Exercise aim »
Starting at the line that contains "Click the Action/Family genre text" and ending at the line that contains "[x=488, y=96]", copy those lines of the data below, requests included, and multiply every coordinate in the answers by 2.15, rounding each result to a whole number with halves rounded up. Leave the pictures out, and give only those lines.

Entries »
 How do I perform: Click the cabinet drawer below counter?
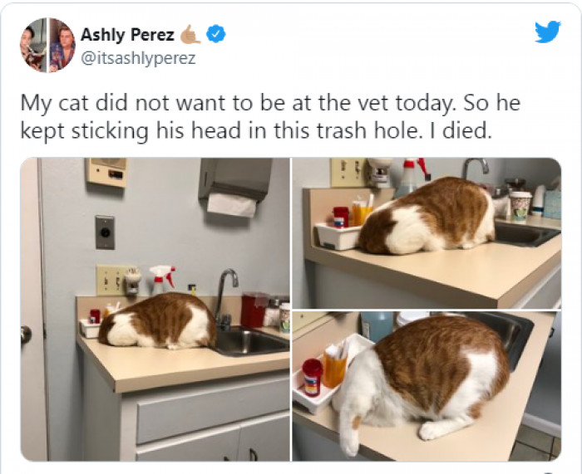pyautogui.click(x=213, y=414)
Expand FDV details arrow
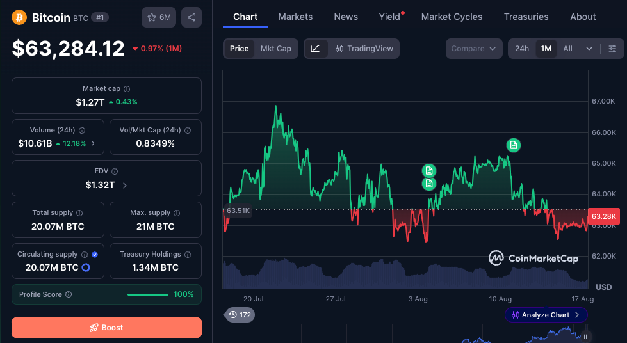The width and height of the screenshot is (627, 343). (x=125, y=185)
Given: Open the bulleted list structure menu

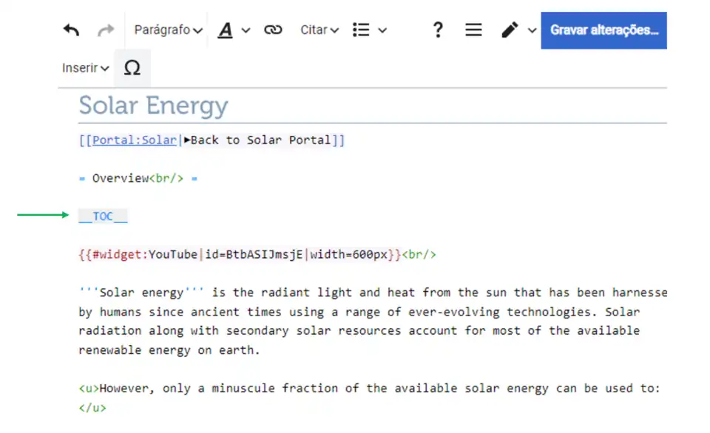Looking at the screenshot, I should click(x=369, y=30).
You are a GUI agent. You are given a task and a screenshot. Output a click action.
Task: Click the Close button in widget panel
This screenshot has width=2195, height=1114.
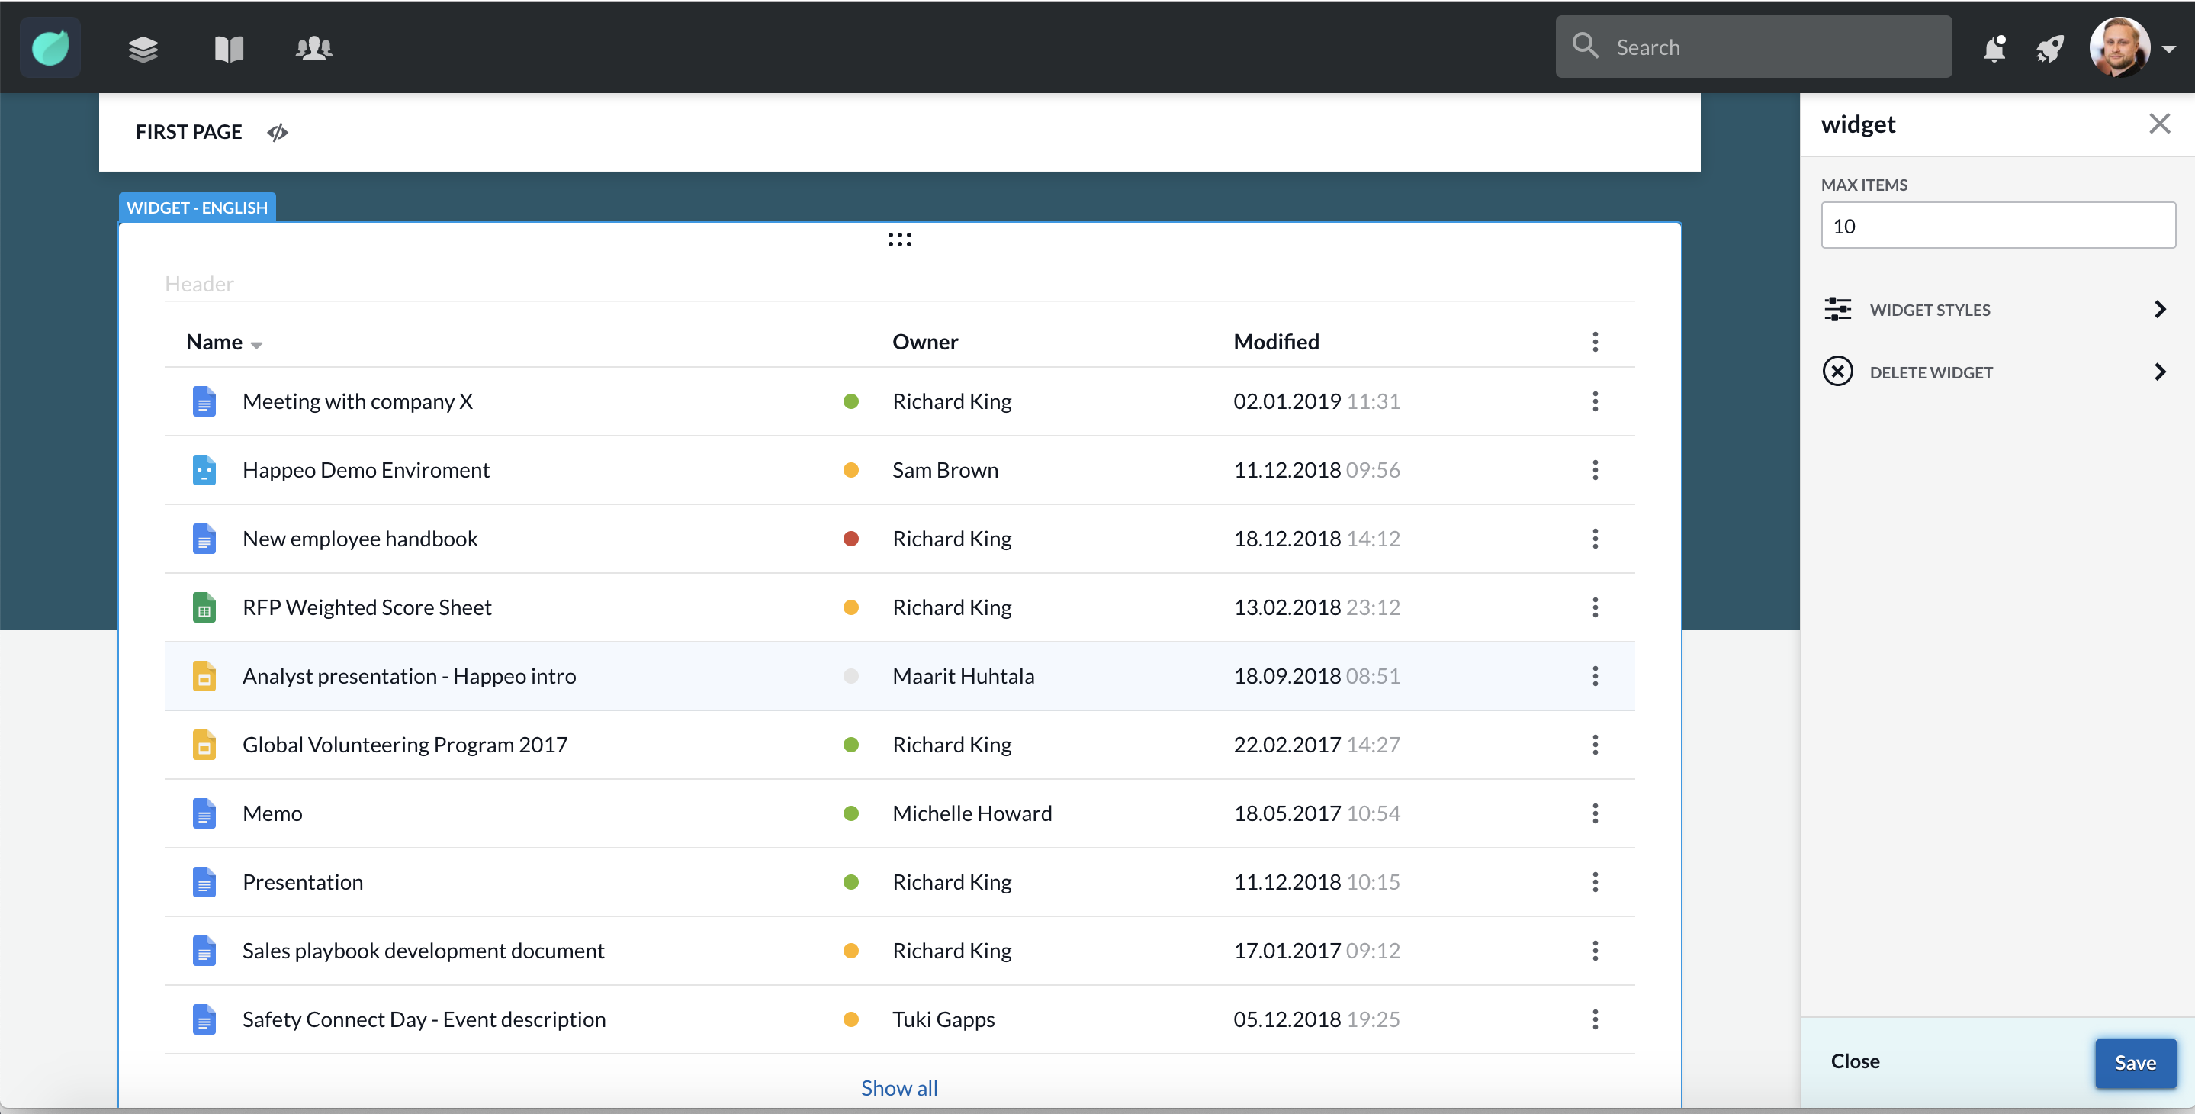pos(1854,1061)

==

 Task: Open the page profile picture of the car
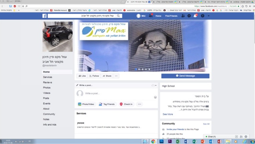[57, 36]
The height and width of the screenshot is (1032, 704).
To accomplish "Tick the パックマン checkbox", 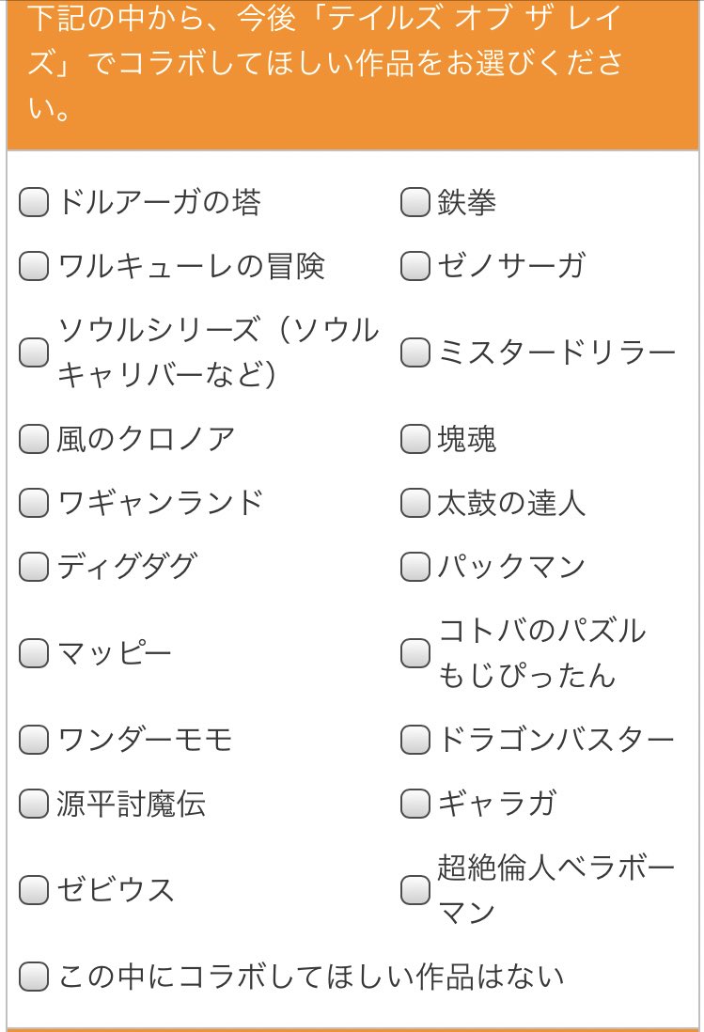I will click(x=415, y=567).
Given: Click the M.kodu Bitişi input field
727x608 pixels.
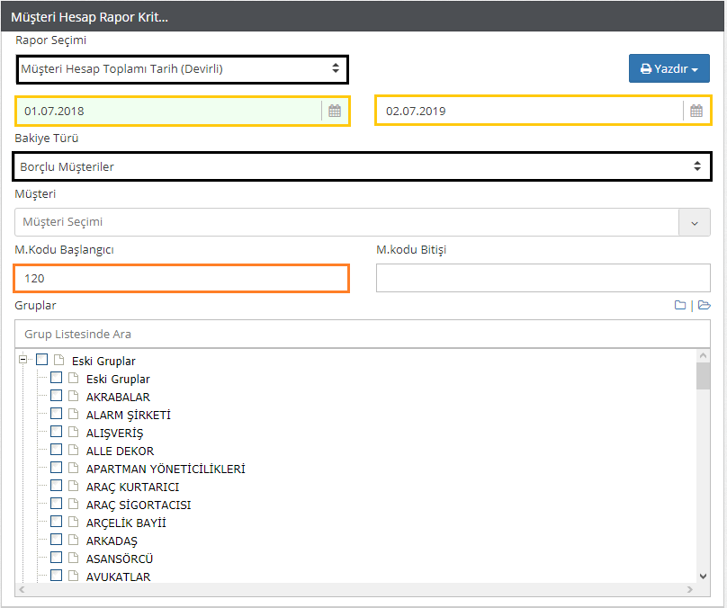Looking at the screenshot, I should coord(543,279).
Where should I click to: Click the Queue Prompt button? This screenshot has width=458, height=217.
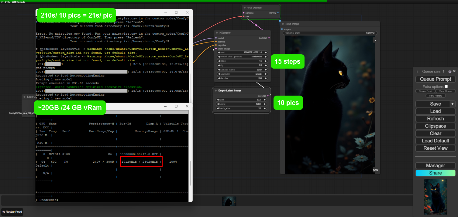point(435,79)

...

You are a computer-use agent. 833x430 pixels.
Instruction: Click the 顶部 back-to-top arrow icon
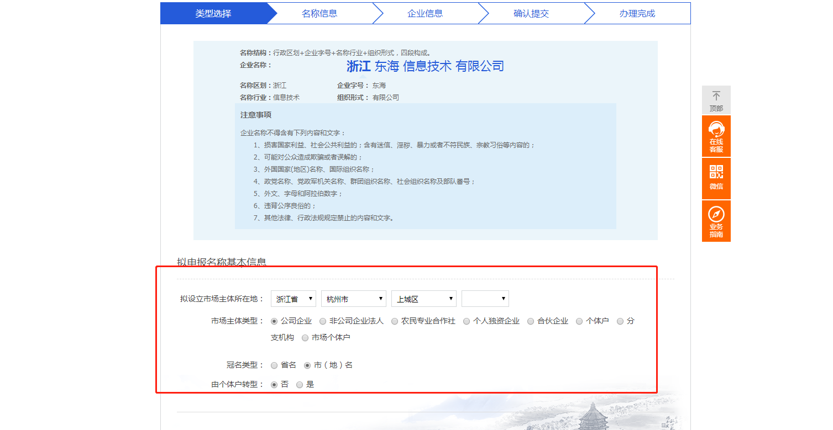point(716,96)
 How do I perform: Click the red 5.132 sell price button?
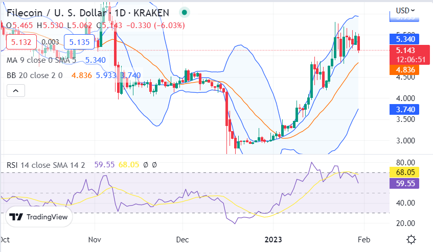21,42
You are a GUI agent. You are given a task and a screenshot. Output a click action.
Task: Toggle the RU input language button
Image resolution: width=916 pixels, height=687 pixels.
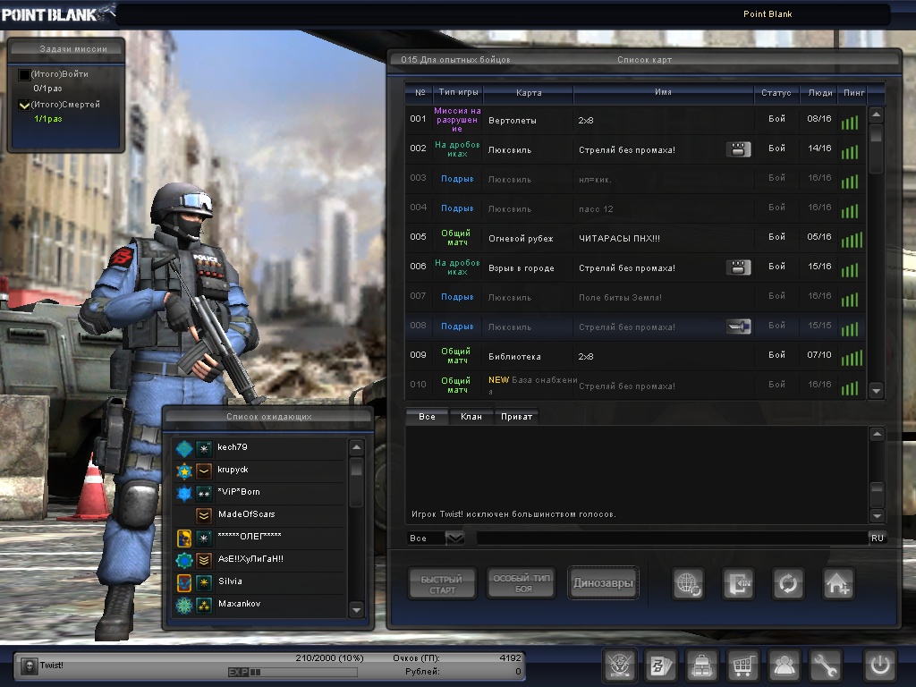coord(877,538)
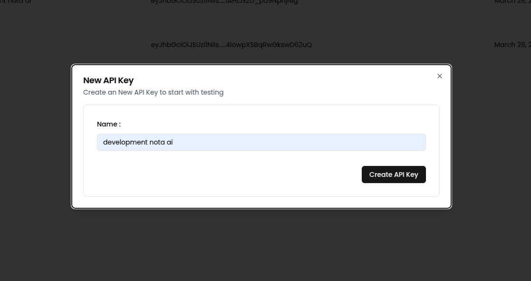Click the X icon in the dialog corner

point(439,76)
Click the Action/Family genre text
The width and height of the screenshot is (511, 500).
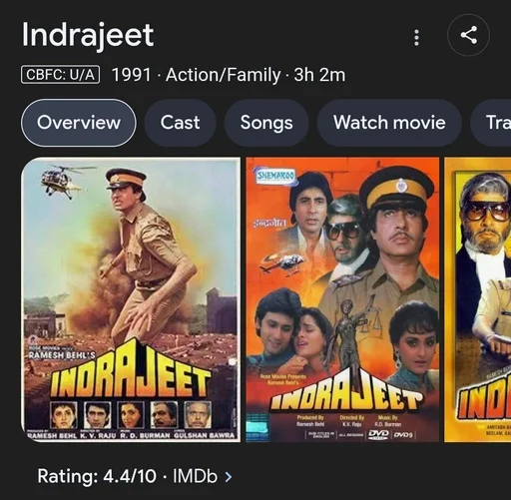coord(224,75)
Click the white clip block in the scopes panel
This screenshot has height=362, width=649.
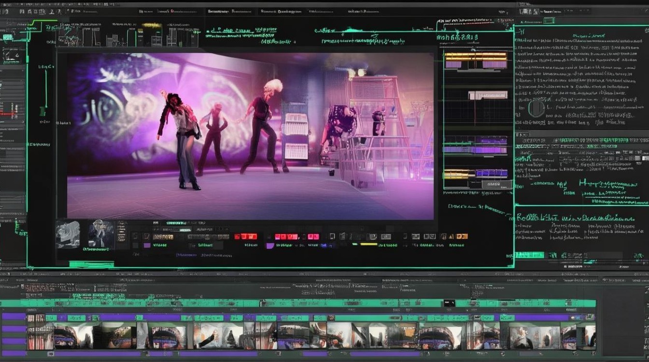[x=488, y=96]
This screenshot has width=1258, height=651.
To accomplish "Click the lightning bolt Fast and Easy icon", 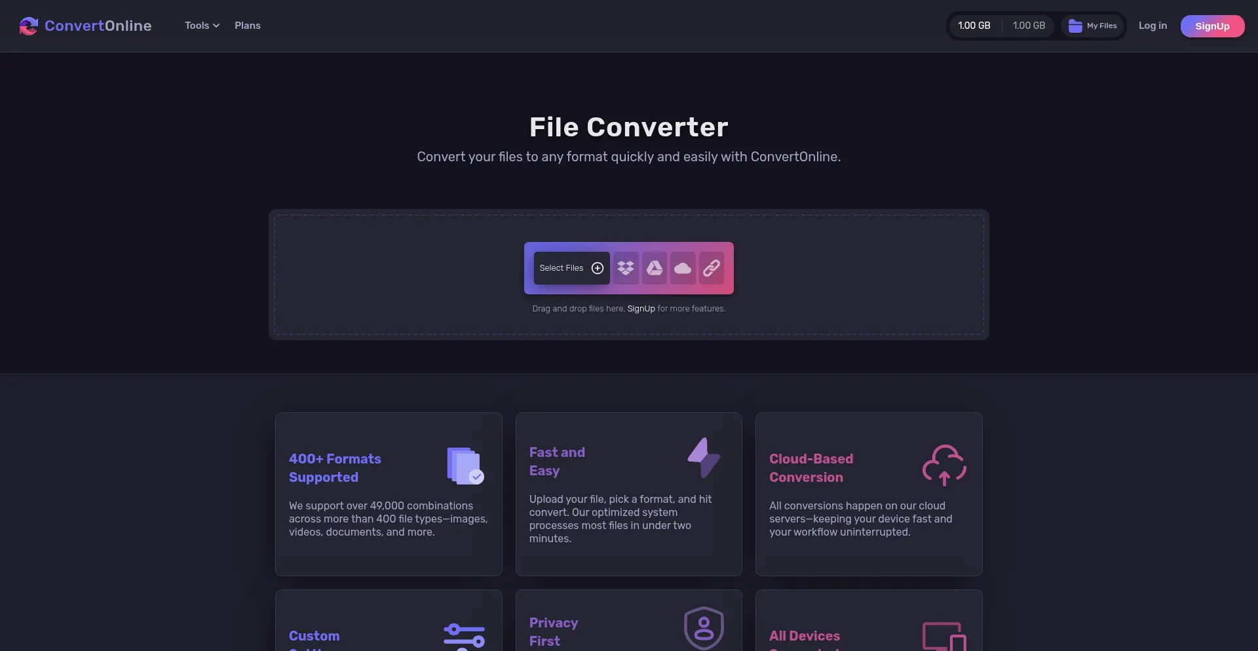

Finished task »
Click the Action/Family genre text
The width and height of the screenshot is (511, 500).
coord(482,161)
Click the white clip block in the scopes panel
This screenshot has height=362, width=649.
[x=1049, y=206]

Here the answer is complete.